Opinión

¿Está seguro de conservar su empleo en el futuro?


 
¿Tiene usted trabajo? ¿Considera que tiene las habilidades y conocimientos necesarios para mantener su empleo en los próximos años?
 
Si contestó positivamente a las dos interrogantes, es muy probable que… no esté suficientemente informado.
 
No hay nada nuevo bajo el sol en esta historia. Los artesanos que confeccionaban prendas de vestir se sentían completamente seguros a finales del siglo XVIII, antes de que la industria textil se convirtiera en la punta de lanza de las manufacturas.
 
Pasó lo mismo con los trabajadores del campo. La introducción de maquinaria desplazó a grandes cantidades de personas que tuvieron incluso que mudarse a las ciudades. Hace 100 años en Estados Unidos, la tercera parte de la población se dedicaba a labores agrícolas. Hoy es el 2 por ciento.
 
La transformación del empleo que hoy está ocurriendo es semejante a la que se presentó en esas ocasiones.
 
 
Habrá muchos puestos de trabajo que hoy existen, que perderán su razón de ser en un futuro no muy lejano.
 
 
El tipo de empleo que eventualmente puede ser desplazado es el que tiene que ver con procesos repetidos o al menos replicables por una computadora.
 
 
Si usted cree que su trabajo es muy creativo, podría llevarse una sorpresa.
 
 
Un reporte de la Universidad de Oxford, citado en la edición de The Economist de esta semana, refiere que el 47 por ciento de los trabajos que hoy existen podrían ser automatizados en el curso de las próximas dos décadas.
 
 
La generalización del uso de máquinas que “aprenden” y que utilizan información masiva (big data) hace susceptibles de sustituir millones de puestos de trabajo en el mundo.
 
Esté en el sector en el que se encuentre, encontrará posibilidades de automatización.
 
 
Por ejemplo, si usted se dedica a la actividad comercial, es muy probable que las ventas en línea sean el principal canal de distribución dentro de pocos años.
 
 
Si trabaja usted en una institución financiera, quizás esté viendo los últimos años de vida de las sucursales o de esos pesados departamentos administrativos.
 
Este proceso va a significar inevitablemente la cancelación de muchos empleos y aunque creará otros, no va a ser en la misma cantidad.
 
 
La historia nos demuestra que a la larga, los cambios tecnológicos que implican un aumento en la productividad, generan un margen adicional que se reinvierte y que acaba produciendo crecimiento y aún más empleo.
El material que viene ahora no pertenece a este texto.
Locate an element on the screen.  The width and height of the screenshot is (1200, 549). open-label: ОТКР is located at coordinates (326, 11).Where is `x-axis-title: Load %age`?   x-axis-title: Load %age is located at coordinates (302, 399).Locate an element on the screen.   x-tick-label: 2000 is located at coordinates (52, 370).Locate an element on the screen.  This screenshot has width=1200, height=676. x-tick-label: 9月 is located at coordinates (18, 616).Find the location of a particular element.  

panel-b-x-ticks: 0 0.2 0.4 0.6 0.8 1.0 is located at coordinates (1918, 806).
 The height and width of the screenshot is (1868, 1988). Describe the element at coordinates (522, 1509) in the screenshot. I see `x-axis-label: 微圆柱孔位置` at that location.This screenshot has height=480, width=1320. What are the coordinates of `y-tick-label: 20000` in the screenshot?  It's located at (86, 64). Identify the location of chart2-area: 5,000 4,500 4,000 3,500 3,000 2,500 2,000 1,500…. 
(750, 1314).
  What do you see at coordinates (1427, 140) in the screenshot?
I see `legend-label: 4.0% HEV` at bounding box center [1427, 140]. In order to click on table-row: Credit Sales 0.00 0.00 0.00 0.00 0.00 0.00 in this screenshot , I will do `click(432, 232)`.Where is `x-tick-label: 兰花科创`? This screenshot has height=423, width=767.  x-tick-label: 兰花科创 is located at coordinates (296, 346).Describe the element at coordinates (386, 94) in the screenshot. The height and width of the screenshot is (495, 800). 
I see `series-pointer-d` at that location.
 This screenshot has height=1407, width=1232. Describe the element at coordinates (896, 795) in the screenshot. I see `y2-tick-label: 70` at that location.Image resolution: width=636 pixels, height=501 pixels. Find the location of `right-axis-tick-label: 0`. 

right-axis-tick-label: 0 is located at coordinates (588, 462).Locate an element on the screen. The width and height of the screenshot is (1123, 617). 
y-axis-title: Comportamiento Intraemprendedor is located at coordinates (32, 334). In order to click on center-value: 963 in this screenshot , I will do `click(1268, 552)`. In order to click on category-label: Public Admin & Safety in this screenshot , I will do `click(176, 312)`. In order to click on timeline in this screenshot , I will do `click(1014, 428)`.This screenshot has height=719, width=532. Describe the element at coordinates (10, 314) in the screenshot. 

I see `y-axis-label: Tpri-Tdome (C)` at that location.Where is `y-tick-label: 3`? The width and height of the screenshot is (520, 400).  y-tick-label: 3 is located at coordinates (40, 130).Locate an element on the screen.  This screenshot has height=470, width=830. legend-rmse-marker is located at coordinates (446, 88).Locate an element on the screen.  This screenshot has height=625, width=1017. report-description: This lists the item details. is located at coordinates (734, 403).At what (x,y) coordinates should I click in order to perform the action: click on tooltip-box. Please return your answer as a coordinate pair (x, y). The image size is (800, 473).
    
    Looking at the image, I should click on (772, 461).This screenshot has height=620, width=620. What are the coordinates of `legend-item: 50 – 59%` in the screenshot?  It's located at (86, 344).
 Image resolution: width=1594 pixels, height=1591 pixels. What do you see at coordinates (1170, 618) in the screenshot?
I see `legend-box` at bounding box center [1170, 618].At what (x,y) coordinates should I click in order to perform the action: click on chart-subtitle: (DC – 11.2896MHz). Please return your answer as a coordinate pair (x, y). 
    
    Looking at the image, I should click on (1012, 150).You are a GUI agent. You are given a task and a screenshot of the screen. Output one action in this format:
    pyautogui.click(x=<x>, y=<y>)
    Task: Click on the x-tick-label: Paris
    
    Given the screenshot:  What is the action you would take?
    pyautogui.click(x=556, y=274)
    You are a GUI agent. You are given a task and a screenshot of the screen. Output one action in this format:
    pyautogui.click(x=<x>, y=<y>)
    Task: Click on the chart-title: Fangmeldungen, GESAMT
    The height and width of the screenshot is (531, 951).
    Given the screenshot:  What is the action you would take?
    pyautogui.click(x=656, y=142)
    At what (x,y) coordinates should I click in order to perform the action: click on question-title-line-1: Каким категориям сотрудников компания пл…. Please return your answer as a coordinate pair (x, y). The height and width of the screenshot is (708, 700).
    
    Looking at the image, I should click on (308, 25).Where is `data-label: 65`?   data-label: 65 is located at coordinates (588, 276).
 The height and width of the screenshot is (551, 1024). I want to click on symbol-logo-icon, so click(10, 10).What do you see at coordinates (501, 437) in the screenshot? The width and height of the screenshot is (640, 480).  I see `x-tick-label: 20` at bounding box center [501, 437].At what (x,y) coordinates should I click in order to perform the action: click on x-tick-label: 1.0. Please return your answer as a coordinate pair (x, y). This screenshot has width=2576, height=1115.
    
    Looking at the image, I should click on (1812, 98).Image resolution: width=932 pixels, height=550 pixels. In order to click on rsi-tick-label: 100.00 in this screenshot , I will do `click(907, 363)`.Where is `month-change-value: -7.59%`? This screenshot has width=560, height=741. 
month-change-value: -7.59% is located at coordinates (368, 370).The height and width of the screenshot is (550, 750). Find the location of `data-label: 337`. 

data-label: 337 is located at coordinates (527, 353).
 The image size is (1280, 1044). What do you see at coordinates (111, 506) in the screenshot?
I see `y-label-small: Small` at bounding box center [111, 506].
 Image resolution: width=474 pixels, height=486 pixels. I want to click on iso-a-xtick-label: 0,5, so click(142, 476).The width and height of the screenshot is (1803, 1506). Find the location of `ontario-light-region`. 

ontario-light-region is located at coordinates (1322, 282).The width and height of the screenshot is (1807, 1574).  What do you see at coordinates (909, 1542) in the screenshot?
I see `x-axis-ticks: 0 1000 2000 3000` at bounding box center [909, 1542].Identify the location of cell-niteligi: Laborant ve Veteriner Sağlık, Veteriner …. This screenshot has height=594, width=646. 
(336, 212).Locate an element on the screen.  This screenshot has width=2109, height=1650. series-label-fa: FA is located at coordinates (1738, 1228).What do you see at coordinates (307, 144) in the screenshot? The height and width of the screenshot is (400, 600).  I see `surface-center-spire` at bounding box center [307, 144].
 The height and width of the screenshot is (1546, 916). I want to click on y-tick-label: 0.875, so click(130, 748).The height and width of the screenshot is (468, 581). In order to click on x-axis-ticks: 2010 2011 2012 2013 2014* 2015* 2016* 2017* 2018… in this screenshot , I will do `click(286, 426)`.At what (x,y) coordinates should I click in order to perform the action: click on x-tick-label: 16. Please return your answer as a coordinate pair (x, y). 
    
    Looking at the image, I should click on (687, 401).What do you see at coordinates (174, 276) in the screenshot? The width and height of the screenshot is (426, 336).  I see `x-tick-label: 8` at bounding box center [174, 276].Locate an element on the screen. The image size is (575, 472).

Por eso el número absoluto de empleos aumenta en el largo plazo.
 
 
Pero los procesos de transición pueden ser largos y con sufrimiento.
 
El análisis que publica The Economist refiere que, entre otras cosas, uno de los aspectos que va a cambiar esta revolución es la educación pública.
 
La clave ahora está en la educación preescolar. Una buena formación de los niños antes de los seis años puede ser determinante para generar el potencial de adaptarse a los múltiples entornos que les tocará vivir. Una mala formación (o inexistente) preescolar puede condenar para toda la vida.
 
Pero además, en el otro extremo, otra de las áreas clave debe ser la educación para los adultos.
 
El desarrollo de esquemas de entrenamiento permanente va a ser determinante.
 
 
¿Cuántas horas por semana le está dedicando usted al desarrollo de nuevas destrezas? ¿En qué medida dichas destrezas están relacionadas directamente con las que se requieren en el entorno actual?
 
 
Serviría más a una sociedad como la mexicana probablemente dejar de destinar recursos a las escuelas “Normales”, que forman los maestros que ya hemos conocido desde hace meses en los plantones y asignar esos recursos fiscales al subsidio masivo de la educación para adultos en todos los niveles.
 
 
Quizás en el corto plazo la competitividad del país va a estar más influida por reformas como la energética y de telecomunicaciones.
 
En el mediano y largo plazos, la más importante de todas, con mucho, será la educativa, si se hace correctamente.